Request
Reproduce the lines from the one containing "Describe the element at coordinates (820, 491)" through the one containing "pyautogui.click(x=1244, y=708)", with "GUI agent" changed to "interface agent" and everything else left unchanged.

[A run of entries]
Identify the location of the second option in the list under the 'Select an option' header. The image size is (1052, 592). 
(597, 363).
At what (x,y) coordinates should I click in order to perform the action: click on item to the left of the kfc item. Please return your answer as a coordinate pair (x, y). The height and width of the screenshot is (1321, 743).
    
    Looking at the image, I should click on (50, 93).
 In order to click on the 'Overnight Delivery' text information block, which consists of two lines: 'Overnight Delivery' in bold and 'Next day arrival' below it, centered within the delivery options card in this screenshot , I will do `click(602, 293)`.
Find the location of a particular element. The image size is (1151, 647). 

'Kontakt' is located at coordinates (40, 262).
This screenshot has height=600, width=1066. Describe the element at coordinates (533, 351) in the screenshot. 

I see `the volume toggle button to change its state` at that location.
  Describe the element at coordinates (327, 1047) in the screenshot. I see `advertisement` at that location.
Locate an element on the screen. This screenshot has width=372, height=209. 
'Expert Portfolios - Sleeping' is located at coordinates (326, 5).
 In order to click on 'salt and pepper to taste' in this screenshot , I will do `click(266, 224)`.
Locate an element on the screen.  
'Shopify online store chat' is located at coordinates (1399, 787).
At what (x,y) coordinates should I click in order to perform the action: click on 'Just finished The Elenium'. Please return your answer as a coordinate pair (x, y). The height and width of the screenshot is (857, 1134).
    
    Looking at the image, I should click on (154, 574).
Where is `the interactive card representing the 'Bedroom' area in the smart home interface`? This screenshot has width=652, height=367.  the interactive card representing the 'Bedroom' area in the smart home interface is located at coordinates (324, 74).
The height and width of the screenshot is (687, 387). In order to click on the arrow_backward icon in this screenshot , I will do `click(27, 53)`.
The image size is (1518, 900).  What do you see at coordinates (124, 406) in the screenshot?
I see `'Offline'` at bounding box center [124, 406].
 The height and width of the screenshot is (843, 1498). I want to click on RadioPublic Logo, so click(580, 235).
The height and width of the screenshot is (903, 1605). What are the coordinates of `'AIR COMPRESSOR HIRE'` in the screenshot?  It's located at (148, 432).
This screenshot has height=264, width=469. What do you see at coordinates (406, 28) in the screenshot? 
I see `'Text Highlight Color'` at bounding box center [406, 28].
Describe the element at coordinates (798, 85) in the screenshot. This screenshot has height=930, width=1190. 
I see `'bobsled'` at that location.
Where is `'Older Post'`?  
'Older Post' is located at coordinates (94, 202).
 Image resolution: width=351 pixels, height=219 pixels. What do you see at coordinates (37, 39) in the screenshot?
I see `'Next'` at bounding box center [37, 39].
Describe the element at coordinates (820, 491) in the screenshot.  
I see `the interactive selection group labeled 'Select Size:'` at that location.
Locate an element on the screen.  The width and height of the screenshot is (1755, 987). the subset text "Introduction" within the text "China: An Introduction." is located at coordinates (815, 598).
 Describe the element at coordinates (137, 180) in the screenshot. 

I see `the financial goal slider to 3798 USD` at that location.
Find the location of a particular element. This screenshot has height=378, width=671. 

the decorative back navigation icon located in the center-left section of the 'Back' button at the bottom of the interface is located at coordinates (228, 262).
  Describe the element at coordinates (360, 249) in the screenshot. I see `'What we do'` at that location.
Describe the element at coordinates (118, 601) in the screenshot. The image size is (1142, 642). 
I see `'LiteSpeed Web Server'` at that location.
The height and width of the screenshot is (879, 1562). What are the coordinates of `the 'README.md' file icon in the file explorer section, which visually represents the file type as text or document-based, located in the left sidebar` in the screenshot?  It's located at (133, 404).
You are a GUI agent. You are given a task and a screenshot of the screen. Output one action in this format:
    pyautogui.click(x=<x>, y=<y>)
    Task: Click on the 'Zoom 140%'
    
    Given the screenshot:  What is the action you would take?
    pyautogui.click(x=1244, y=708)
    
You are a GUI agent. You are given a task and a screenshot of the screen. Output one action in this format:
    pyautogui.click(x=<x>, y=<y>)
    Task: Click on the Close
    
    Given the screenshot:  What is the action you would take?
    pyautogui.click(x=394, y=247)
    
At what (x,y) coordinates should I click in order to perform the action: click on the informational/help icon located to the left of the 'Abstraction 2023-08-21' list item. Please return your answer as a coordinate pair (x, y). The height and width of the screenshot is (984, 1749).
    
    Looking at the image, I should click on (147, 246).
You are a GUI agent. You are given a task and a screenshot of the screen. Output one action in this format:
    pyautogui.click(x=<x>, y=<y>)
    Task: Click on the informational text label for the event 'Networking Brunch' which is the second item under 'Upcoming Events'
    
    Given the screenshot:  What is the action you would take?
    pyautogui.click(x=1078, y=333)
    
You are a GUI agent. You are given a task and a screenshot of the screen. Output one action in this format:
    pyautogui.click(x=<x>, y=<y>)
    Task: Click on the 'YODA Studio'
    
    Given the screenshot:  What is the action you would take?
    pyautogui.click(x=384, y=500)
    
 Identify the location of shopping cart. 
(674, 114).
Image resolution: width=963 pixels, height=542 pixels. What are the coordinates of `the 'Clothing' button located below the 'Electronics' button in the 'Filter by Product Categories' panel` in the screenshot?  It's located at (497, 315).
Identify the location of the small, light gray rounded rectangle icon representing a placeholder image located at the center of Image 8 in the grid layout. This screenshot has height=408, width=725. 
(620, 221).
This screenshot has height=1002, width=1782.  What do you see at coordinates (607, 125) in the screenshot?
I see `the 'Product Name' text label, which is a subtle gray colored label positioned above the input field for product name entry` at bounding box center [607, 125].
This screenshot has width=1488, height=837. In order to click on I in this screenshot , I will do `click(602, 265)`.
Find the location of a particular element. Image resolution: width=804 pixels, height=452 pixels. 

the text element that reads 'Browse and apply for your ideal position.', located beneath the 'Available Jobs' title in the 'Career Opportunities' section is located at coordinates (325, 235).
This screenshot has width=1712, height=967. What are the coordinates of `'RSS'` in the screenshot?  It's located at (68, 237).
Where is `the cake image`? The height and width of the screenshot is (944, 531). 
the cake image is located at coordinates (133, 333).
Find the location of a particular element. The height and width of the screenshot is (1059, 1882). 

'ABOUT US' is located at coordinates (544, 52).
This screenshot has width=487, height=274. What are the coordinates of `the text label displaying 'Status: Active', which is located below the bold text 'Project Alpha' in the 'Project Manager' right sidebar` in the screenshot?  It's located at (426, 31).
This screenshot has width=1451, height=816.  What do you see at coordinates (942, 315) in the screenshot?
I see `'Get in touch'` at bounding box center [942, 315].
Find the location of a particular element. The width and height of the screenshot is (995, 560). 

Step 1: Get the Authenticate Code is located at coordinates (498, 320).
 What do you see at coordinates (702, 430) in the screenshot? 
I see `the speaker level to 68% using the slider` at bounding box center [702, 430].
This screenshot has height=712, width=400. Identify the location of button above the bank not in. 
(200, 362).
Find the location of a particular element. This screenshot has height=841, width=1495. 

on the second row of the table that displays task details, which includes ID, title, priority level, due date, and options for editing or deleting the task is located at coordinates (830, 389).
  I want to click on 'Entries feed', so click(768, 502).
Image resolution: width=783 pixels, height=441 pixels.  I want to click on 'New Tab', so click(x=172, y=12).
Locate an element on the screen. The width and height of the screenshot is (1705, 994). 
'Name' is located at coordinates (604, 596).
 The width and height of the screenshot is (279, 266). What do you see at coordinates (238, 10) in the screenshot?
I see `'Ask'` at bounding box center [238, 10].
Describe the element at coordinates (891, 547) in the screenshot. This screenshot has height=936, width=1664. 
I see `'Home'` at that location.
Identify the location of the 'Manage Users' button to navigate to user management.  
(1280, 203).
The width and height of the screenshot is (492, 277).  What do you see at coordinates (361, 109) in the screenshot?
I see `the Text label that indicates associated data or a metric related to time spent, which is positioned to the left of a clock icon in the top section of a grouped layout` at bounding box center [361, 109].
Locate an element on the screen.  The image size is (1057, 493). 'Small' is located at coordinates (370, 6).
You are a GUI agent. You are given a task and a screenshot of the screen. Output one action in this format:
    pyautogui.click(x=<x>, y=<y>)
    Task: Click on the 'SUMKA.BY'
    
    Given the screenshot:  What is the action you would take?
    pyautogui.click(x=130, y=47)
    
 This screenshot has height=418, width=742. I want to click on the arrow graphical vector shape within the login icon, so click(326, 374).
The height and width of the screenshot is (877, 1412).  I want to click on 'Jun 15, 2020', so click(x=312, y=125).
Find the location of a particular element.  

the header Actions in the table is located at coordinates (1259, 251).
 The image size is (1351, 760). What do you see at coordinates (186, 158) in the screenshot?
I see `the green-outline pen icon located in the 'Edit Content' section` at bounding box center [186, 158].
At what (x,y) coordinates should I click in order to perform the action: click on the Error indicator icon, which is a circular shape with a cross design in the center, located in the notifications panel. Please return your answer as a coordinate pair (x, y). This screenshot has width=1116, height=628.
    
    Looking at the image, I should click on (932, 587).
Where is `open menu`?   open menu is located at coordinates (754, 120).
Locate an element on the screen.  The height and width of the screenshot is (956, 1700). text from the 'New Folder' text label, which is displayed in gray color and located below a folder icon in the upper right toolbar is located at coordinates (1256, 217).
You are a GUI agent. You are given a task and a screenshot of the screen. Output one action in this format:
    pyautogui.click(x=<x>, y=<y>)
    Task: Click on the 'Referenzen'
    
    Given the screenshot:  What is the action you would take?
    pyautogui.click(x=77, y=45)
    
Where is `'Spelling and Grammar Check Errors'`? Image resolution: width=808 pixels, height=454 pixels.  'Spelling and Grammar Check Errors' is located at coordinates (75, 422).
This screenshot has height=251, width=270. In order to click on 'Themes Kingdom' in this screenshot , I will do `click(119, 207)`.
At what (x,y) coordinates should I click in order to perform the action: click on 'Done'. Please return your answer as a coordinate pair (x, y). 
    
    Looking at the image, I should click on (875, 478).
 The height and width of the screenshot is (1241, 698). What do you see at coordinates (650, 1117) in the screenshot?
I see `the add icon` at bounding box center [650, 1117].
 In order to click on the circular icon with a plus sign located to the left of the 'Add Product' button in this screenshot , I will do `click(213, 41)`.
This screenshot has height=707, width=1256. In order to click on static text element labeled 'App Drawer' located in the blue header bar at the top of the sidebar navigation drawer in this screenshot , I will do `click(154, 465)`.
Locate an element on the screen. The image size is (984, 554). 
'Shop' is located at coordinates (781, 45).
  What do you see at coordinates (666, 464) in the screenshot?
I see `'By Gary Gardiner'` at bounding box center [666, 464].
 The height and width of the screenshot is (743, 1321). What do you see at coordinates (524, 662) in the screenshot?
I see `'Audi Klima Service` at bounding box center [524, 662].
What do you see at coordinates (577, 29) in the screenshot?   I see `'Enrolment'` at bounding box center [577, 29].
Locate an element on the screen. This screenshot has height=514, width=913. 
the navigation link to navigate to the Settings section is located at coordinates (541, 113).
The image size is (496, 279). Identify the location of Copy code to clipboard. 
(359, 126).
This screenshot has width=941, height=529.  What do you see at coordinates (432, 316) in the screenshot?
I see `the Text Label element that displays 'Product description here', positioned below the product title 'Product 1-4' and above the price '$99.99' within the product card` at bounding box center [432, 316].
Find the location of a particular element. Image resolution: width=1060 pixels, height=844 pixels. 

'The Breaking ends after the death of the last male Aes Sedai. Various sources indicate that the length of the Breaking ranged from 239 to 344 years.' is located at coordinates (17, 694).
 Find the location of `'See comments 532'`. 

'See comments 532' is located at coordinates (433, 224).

Task result
Describe the element at coordinates (820, 491) in the screenshot.  
I see `the interactive selection group labeled 'Select Size:'` at that location.
Locate an element on the screen.  The width and height of the screenshot is (1755, 987). the subset text "Introduction" within the text "China: An Introduction." is located at coordinates (815, 598).
 Describe the element at coordinates (137, 180) in the screenshot. 

I see `the financial goal slider to 3798 USD` at that location.
Find the location of a particular element. This screenshot has height=378, width=671. 

the decorative back navigation icon located in the center-left section of the 'Back' button at the bottom of the interface is located at coordinates (228, 262).
  Describe the element at coordinates (360, 249) in the screenshot. I see `'What we do'` at that location.
Describe the element at coordinates (118, 601) in the screenshot. The image size is (1142, 642). 
I see `'LiteSpeed Web Server'` at that location.
The height and width of the screenshot is (879, 1562). What are the coordinates of `the 'README.md' file icon in the file explorer section, which visually represents the file type as text or document-based, located in the left sidebar` in the screenshot?  It's located at (133, 404).
You are a interface agent. You are given a task and a screenshot of the screen. Output one action in this format:
    pyautogui.click(x=<x>, y=<y>)
    Task: Click on the 'Zoom 140%'
    
    Given the screenshot:  What is the action you would take?
    pyautogui.click(x=1244, y=708)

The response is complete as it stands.